Cómo (no) asistí al aniversario de exequias de mi abuelo.

La mañana empezó como cualquier otra. Me desperté de un delicioso sueño, me corte seis veces al afeitarme mi barba de tres días, desayuné en diez minutos, sufrí un poco en el tráfico… Todo coditiano en mi vida cotidiana.

Dejemos correr el tiempo hasta la hora de comer. A esa hora me enteré de que, hoy, cumplía mi abuelo, el padre de mi padre, 15 años muerto.

Me sentí extraño. Nunca llegué a conocerlo. Las fotos que he visto lo muestran serio, distante.

En ocasiones, mis tías-abuelas — y mi padre algunas veces — elogian sus virtudes. Me hablan de él como si fuera protagonista de una epopeya, que sacrificó todo por el bienestar, el porvenir y el futuro de su raza, que gracias a su inteligencia y su habilidad nata para hacer negocios logró amasar una fortuna, que sin estudios y sin blasones se codeaba con los ricos de abolengo… una verdadera figura idealizada.

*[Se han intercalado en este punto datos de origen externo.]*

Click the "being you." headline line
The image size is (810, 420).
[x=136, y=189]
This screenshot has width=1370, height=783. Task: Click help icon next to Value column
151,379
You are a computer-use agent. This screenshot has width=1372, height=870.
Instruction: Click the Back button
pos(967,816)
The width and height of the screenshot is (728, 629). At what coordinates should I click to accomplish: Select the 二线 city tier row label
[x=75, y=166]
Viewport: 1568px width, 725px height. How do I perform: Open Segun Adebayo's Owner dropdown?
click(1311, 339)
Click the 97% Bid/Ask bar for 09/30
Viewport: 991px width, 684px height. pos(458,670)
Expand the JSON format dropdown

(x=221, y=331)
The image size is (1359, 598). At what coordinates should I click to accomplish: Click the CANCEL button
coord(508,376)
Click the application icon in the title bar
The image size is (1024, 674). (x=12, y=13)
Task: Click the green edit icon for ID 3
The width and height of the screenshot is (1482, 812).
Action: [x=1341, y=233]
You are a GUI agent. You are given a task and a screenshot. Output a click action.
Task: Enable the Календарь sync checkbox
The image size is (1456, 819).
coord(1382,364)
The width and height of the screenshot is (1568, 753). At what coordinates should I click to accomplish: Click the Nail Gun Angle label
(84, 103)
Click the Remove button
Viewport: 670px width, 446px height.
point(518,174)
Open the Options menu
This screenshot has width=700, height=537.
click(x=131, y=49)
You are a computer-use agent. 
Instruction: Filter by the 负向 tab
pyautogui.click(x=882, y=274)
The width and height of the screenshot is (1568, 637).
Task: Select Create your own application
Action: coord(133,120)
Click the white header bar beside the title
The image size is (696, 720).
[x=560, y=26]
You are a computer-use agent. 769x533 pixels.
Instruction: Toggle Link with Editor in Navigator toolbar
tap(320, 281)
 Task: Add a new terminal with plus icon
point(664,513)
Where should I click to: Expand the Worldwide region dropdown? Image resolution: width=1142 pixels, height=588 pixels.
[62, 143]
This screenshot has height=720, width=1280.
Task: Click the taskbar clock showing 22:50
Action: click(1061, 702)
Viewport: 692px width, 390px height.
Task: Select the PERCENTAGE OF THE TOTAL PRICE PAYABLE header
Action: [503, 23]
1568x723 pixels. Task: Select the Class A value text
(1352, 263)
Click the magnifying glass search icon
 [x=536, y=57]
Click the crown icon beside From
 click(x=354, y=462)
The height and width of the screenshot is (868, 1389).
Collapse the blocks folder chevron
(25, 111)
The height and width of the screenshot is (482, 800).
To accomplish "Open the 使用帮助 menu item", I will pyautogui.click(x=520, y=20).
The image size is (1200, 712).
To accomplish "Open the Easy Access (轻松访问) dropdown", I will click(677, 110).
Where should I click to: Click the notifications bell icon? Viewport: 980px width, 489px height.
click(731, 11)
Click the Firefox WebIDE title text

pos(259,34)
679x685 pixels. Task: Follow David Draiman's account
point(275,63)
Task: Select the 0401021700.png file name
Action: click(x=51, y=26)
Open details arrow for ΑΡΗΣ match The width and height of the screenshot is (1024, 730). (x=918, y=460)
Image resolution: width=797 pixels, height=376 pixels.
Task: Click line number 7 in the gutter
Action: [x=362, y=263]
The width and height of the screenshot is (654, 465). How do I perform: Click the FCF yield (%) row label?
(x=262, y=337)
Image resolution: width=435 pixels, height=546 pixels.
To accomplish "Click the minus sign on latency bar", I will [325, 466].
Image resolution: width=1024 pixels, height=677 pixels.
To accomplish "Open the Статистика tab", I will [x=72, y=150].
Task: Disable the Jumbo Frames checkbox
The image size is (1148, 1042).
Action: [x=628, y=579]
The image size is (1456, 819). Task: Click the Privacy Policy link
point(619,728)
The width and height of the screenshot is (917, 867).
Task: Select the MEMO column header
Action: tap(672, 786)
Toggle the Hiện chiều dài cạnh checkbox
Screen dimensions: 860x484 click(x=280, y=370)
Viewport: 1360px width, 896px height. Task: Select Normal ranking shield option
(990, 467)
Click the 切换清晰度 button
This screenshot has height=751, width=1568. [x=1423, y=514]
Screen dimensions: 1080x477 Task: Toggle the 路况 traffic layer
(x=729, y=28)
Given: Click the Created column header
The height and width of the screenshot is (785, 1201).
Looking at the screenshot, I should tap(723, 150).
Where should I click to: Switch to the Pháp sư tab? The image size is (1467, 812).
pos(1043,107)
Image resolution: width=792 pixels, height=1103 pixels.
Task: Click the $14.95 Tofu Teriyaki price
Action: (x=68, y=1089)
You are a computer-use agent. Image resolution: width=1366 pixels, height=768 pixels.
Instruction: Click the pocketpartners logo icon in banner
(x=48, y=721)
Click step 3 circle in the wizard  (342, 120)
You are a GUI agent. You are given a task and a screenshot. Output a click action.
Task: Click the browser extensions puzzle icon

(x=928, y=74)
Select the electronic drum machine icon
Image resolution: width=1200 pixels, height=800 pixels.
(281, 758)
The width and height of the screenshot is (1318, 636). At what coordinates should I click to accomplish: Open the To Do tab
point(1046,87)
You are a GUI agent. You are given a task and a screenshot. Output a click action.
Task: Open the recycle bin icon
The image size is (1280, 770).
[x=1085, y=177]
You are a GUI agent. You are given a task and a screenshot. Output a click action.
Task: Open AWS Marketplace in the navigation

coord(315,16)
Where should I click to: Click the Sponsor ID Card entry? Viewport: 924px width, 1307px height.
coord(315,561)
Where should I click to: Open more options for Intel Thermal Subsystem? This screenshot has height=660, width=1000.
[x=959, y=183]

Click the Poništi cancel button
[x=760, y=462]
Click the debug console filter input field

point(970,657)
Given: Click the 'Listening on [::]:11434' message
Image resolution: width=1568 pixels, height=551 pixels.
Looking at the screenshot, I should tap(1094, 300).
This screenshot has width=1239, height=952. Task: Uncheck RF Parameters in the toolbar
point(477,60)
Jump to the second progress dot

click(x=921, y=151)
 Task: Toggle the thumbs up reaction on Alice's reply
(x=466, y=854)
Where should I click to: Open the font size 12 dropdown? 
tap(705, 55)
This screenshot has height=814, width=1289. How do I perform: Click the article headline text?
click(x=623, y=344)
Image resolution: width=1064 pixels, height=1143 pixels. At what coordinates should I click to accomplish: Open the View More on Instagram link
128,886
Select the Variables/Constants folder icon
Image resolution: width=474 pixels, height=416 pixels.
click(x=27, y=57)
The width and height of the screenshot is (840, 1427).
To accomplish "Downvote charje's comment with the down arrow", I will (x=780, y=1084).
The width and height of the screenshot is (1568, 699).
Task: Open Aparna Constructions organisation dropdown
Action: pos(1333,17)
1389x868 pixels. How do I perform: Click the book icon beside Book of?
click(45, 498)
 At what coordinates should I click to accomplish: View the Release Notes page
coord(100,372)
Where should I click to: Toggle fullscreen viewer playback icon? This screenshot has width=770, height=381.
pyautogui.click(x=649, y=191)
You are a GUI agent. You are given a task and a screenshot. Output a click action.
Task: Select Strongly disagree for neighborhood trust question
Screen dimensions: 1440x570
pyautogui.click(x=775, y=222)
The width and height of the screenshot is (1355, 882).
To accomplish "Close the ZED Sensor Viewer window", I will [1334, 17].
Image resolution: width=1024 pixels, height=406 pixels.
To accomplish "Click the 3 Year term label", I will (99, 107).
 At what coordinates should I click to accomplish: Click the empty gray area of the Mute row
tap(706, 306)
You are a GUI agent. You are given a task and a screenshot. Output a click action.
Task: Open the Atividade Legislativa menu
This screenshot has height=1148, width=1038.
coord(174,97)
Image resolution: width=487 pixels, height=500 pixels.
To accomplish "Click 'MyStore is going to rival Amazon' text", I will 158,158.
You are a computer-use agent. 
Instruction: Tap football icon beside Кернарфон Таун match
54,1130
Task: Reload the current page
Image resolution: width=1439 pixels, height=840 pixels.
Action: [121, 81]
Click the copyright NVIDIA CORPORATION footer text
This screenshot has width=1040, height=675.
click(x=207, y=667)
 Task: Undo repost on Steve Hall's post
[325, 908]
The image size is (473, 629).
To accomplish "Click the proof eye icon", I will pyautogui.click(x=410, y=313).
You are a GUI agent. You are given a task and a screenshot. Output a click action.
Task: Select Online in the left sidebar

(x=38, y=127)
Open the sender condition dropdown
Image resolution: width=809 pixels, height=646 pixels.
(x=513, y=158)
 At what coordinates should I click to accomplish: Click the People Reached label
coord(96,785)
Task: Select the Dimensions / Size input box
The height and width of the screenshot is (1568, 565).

Otras veces, más bien parece el antagonista de cualquier historia. Descrito como un hombre disoluto y de mente cerrada, mi abuelo es recordado por mis tíos — y en momentos mi padre — por su falta de cabales y sus graves problemas de ira y manejo de emociones. No son pocas las historias de mi abuelo cometiendo imprudencias por culpa de su temperamento.

La perspectiva de mi padre me parece la más objetiva. Siempre es consistente con su opinión de mi abuelo. Un hombre duro, recto y estricto. Tenía como afición la caza y el cognac (me heredó a mi, su primer nieto, rifles y alcoholismo). Se disfrutaba su compañía en una charla. Era buen peleador, su izquierdazo era una leyenda en su natal San Miguel el Alto, alguna vez tumbó a quince borrachos en una riña. Estaba chapado a la antigua, y sufrió de constantes abusos y maltratos de mi bisabuelo. Generoso. Iracundo. Impulsivo. Su mayor vicio — el alcohol — lo llevó a la tumba.

No había pensado en el por mucho tiempo. Nunca me he imaginado a él dentro de mi vida. Hoy quise acercarme a él, a su historia, a su legado. Me decidí por honrar su memoria.

Pero, ¡oh sorpresa!

No estaba invitado. Mis consanguíneos no querían mi prescencia.

Increíble cómo me negaron la entrada a algo tan banal como el quinceavo aniversario de la muerte de mi propio abuelo.